Thursday, February 26, 2015

Expectations.


I don't know about you, but I rarely have a time when I'm not "in my head". Whether it's thinking about what I've just done, what I need to be doing, how other people might feel about what I just said, or even what's for dinner.... there are always thoughts going on. One of my favorite things to think about over and over (I'm slightly joking) is wrestling the divide between my expectations and embracing reality.

The division between my personal expectations and being okay with how reality is in my life has ways been deep. It's not to say that I don't feel happy, because I would consider myself a pretty contented person... but unrealistic expectations will drive me crazy. I'm not sure how it happened, but I have theories regarding that perfectionistic side of me.
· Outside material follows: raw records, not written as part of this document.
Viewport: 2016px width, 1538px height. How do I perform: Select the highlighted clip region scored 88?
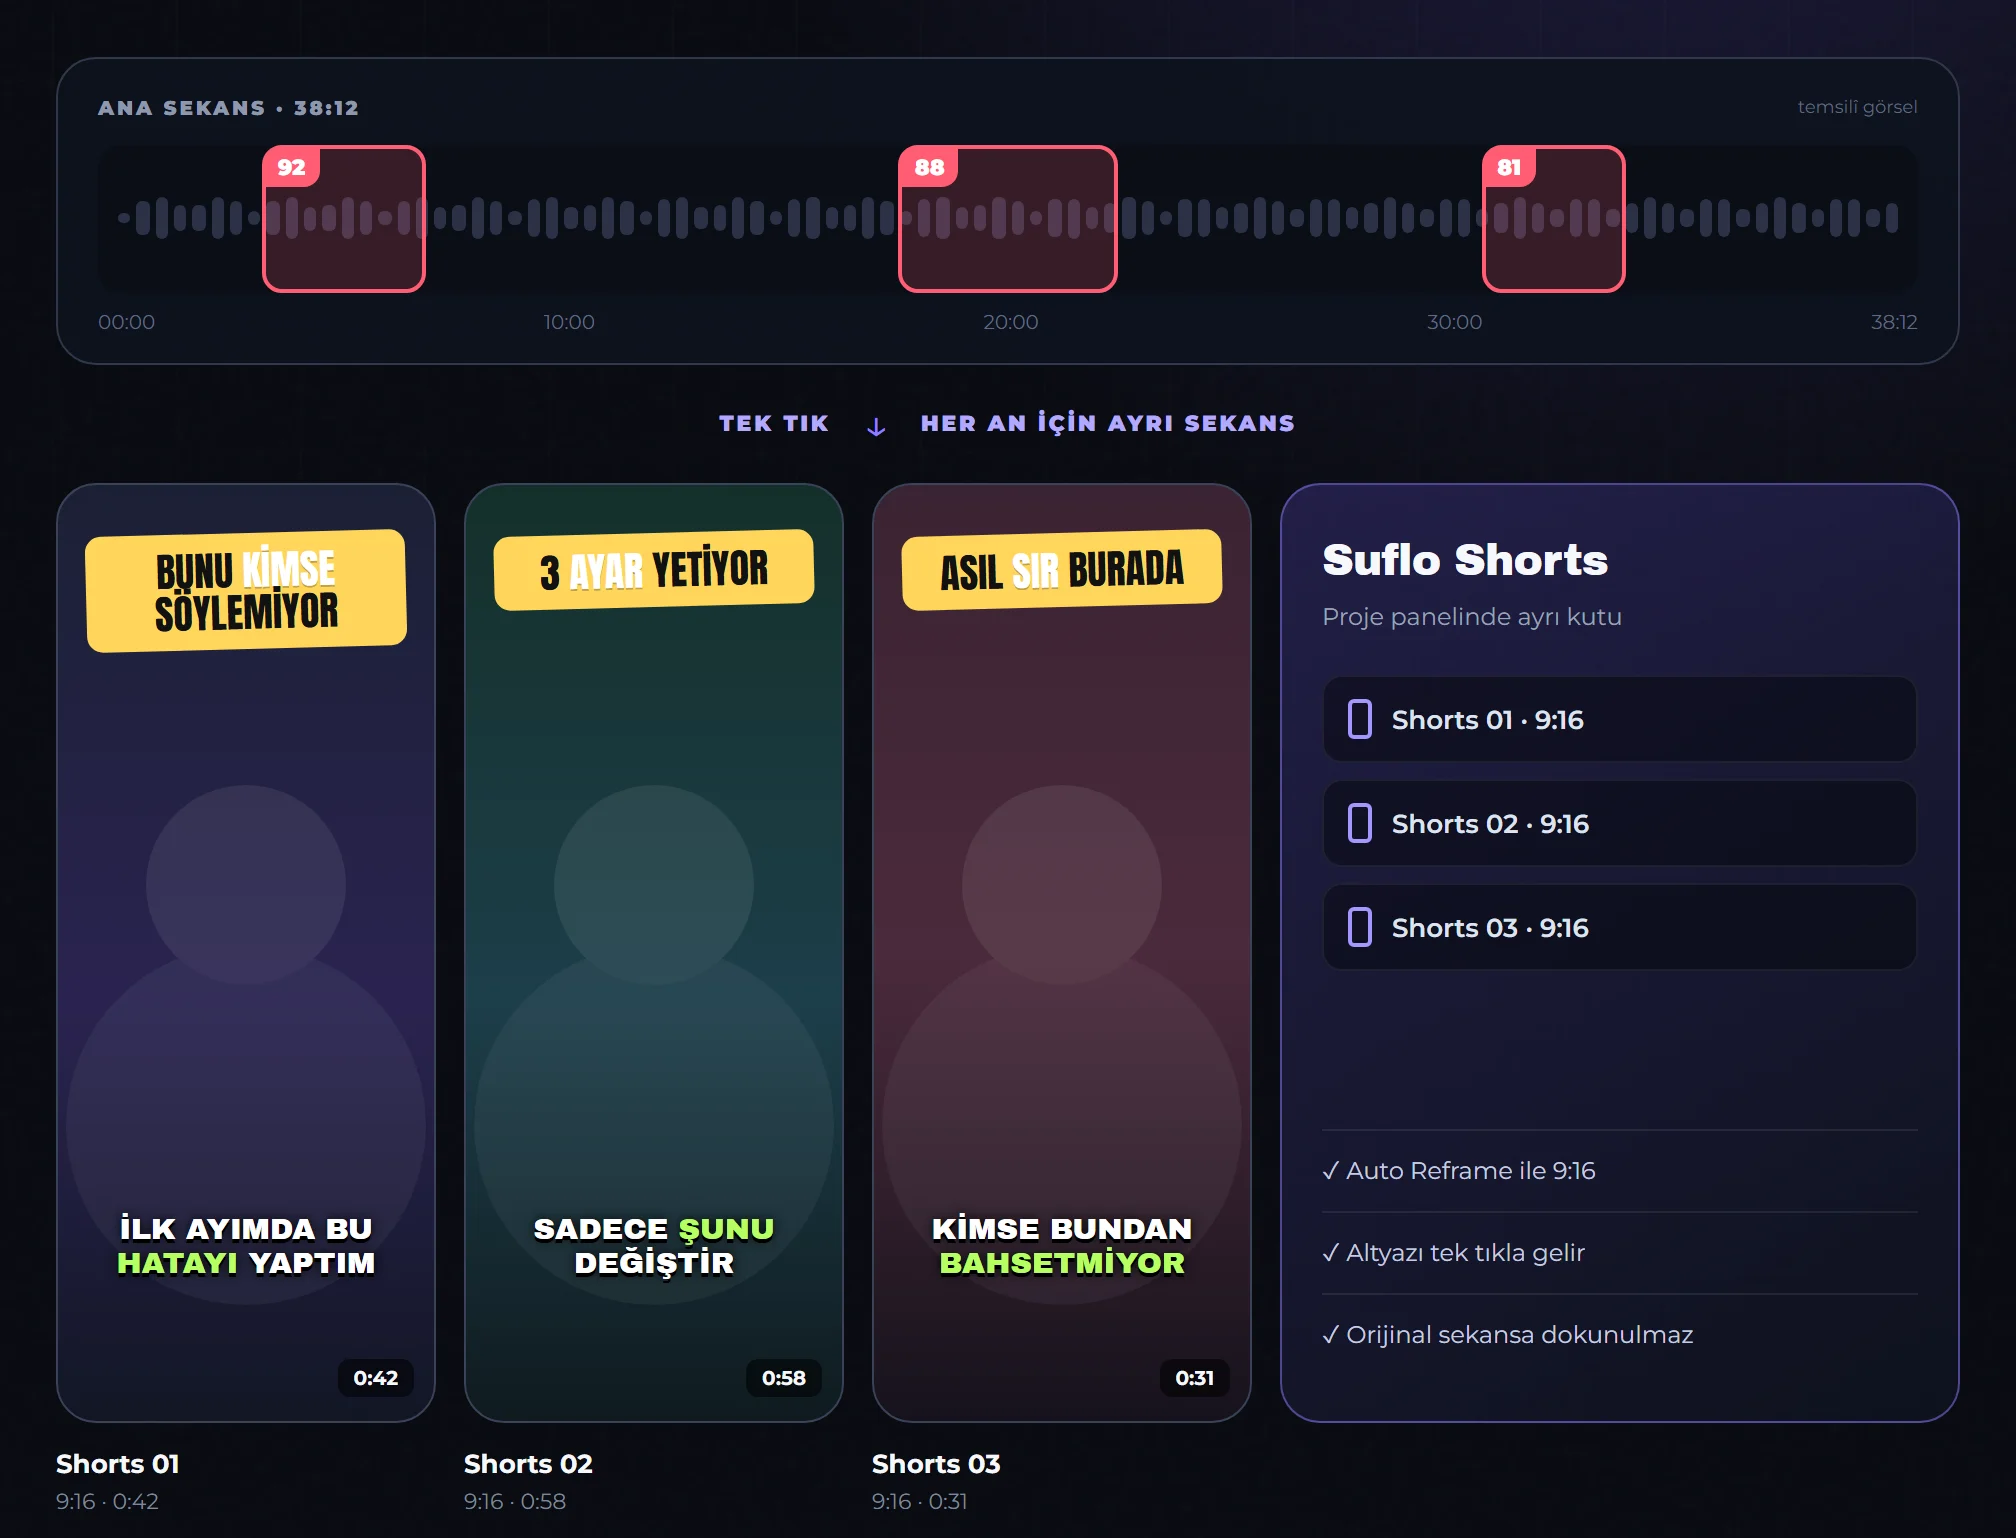(1008, 219)
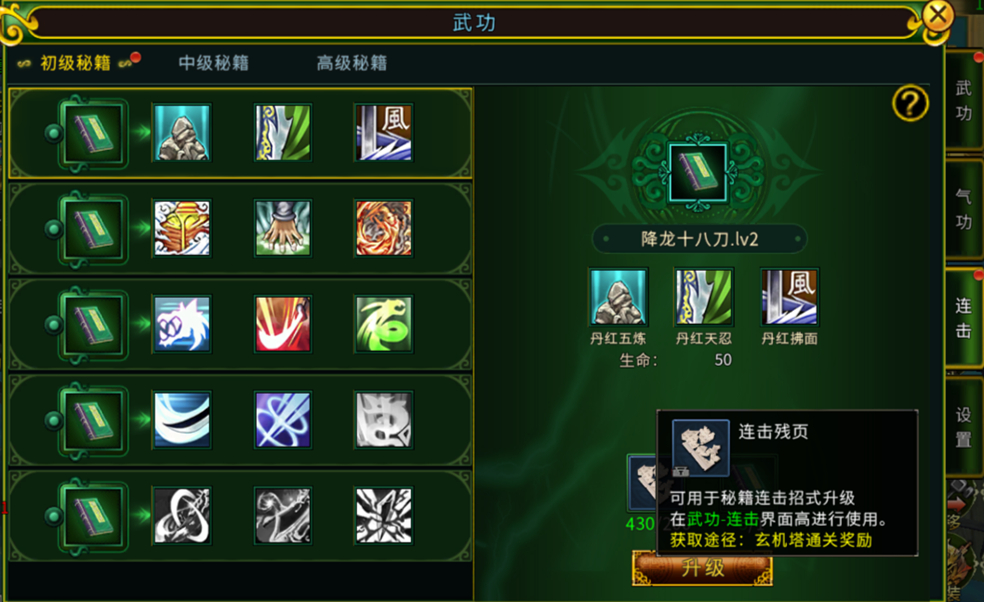This screenshot has width=984, height=602.
Task: Select the fifth row's green manual book
Action: [x=94, y=516]
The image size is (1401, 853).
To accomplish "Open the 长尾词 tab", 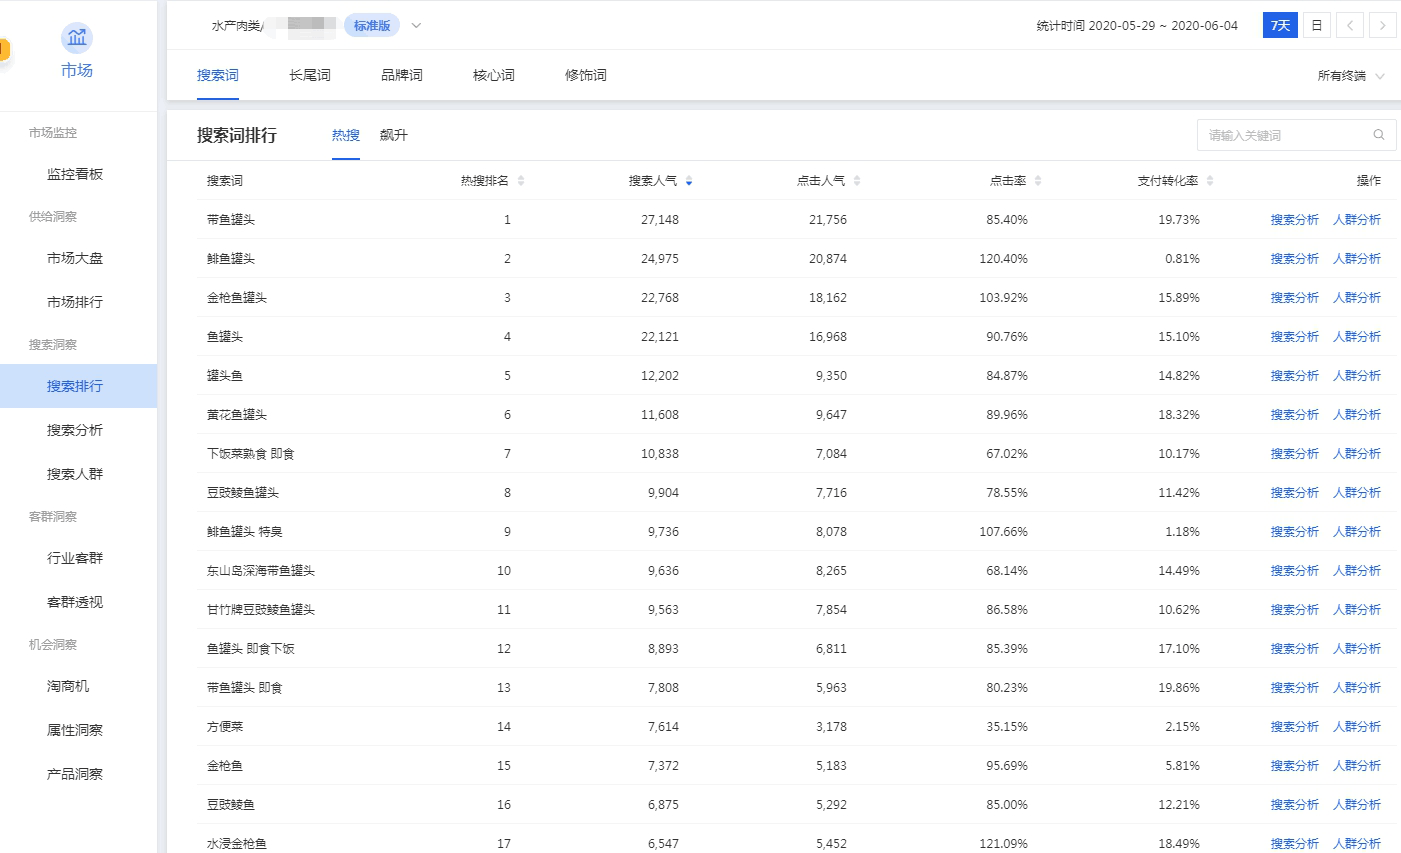I will tap(309, 75).
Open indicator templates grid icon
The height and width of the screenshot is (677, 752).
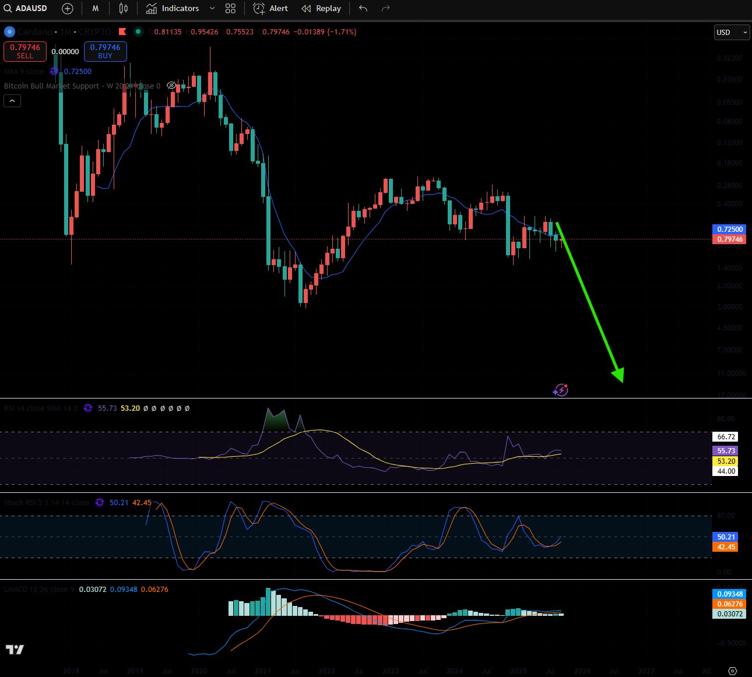point(231,8)
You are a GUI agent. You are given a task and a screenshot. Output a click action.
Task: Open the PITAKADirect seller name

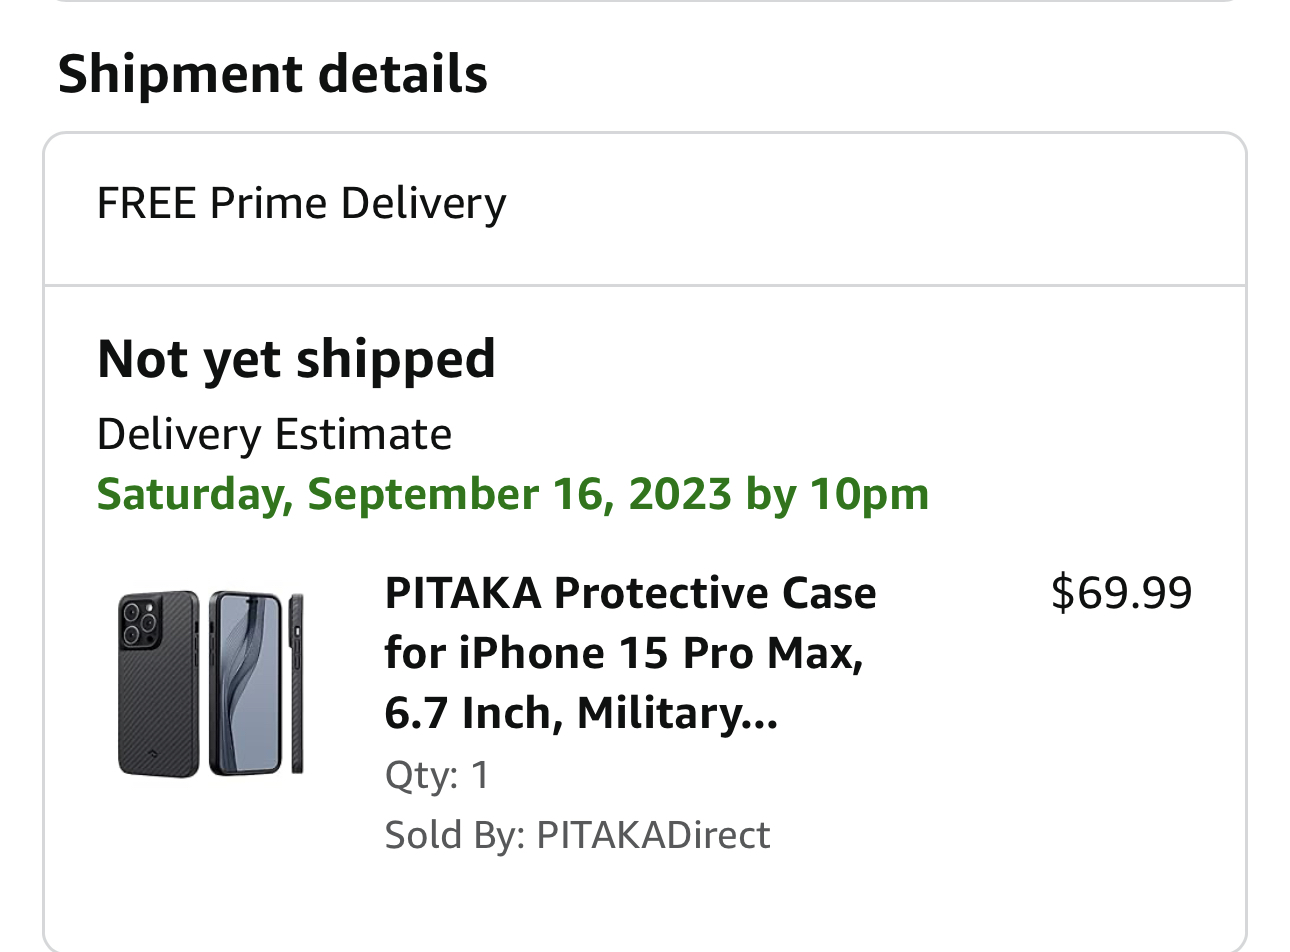click(x=653, y=835)
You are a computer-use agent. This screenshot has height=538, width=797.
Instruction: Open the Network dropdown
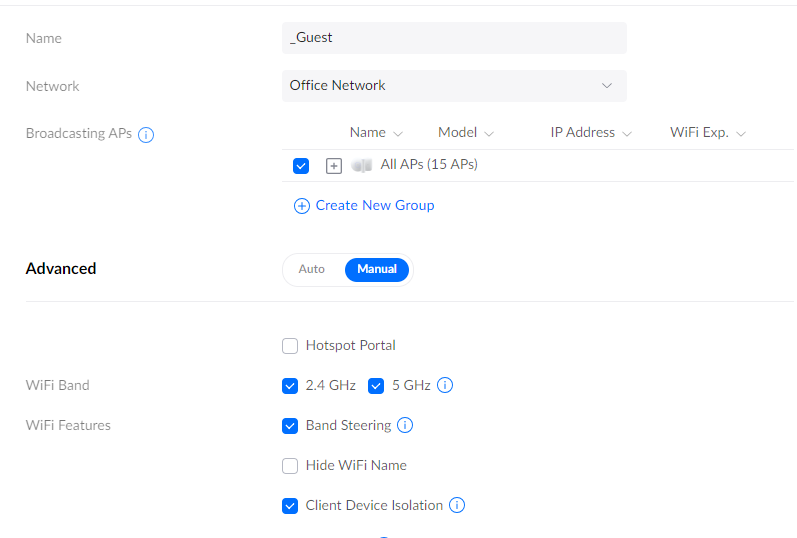point(454,86)
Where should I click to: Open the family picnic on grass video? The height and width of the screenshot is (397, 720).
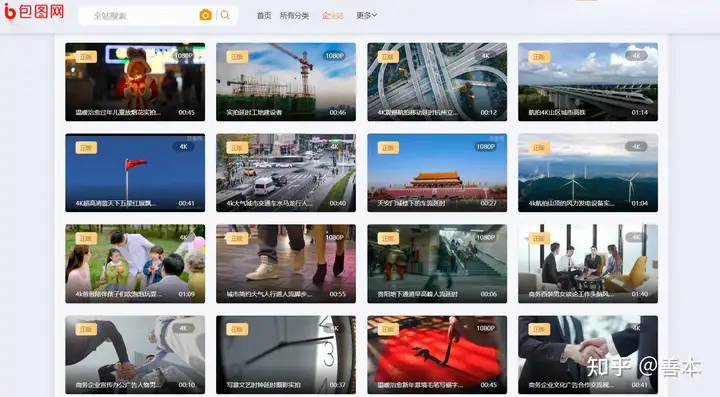[135, 264]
It's funny at times to hear clients say to me "that's exactly how I feel... it's like you've been there". It's also the point at which I tell myself not to take over their therapy session. :) Often, I find that the best thing to do in these situations is to slow down. Sometimes it actually involves saying "SLOW DOWN" in my head, followed by some deep breathing exercises.

Over time it gets easier. Slowing down. Embracing positive and negative emotions. Feeling balanced. But if you're in the thick of unrealistic expectations, know that I feel ya. Something that helps me to let go of expectations is to not keep things bottled up. It's as if all the eggs are in one basket, and if they don't go well, everything is smashed.... when in reality, perhaps every egg should have a basket. It's about balance and awareness and having healthy boundaries and knowing yourself.